Source document:
☆ ☆ ☆ ☆ ☆
Following on from my previous post How is your company ‘driven’? , this post looks at what it means to be a ‘competitor-driven’ company and how Marketing functions in this type of company culture.
Competitor-driven companies generally identify a market opportunity for a copycat or ‘me-too’ product or service. The value proposition is usually to offer a cheaper alternative, or greater availability, or some tweaks to the design, features or functions to make their product or service an appealing competitive alternative. The market leader usually holds a dominate market share with a number of competitor-driven companies battling for what is usually single digit or low double-digit market share each.
The common marketing approach for competitor-driven companies seems to be mostly tactical, focusing on competitive comparisons, cheaper price promotions, higher availability through mass-market channels, product comparisons in trade publications, comparative ‘shoot-out’ coverage, and pursuing favorable exposure from the myriad of awards, recognitions, seals of approvals and other endorsements. While these products or services are mostly undifferentiated in the minds of target customers, marketing must come up with some differentiated value propositions to gain prospect and customer mindshare.
☆ ☆ ☆ ☆ ☆
Supplied information:
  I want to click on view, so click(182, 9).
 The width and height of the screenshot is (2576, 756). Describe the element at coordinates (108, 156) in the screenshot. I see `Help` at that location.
☆ ☆ ☆ ☆ ☆
Exercise tasks:
a) In the post on competitor-driven companies, what share of the market does each competitor-driven company usually fight for?
b) From the post on competitor-driven companies, extract the passage that opens with the words containing "Competitor-driven companies generally" and closes with "market share each.", copying it word for word.
c) Extend the post on competitor-driven companies by writing what follows its last paragraph.

Final results:
a) Usually a single-digit or low double-digit market share.

b)
Competitor-driven companies generally identify a market opportunity for a copycat or ‘me-too’ product or service. The value proposition is usually to offer a cheaper alternative, or greater availability, or some tweaks to the design, features or functions to make their product or service an appealing competitive alternative. The market leader usually holds a dominate market share with a number of competitor-driven companies battling for what is usually single digit or low double-digit market share each.

c)
If applicable, a competitor-driven differentiator that works in some markets is to offer an industry standards-based product versus proprietary technology products. The beauty about standards is there are so many to choose from. :)
A more strategic marketing approach would be to research and identify niche market segments or adjacent markets where competitive products may have minimal presence or little traction. These niche markets could be geographic, vertical industry, demographic, psychographic, professional, trade, persona, or one or more of many other market segmentation dimensions marketers regularly use. Strategically this could be a great approach – building market share and credibility in niche or adjacent markets. This strategy moves the approach from undifferentiated to differentiated marketing.
IMO, a mistake many competitor-driven companies make is trying to directly compete with the market leader(s). That’s tough territory. If you look at typical market share breakdowns, it may be strategically better to first directly compete with other smaller players and build up a solid position in the top 5 or better before putting resources into competing with the market leader(s).
Do you work in a competitor-driven company – what’s your marketing approach?
(use the comment link below to share your thoughts on this topic)
Next post, we’ll look at marketing in a sales-driven company.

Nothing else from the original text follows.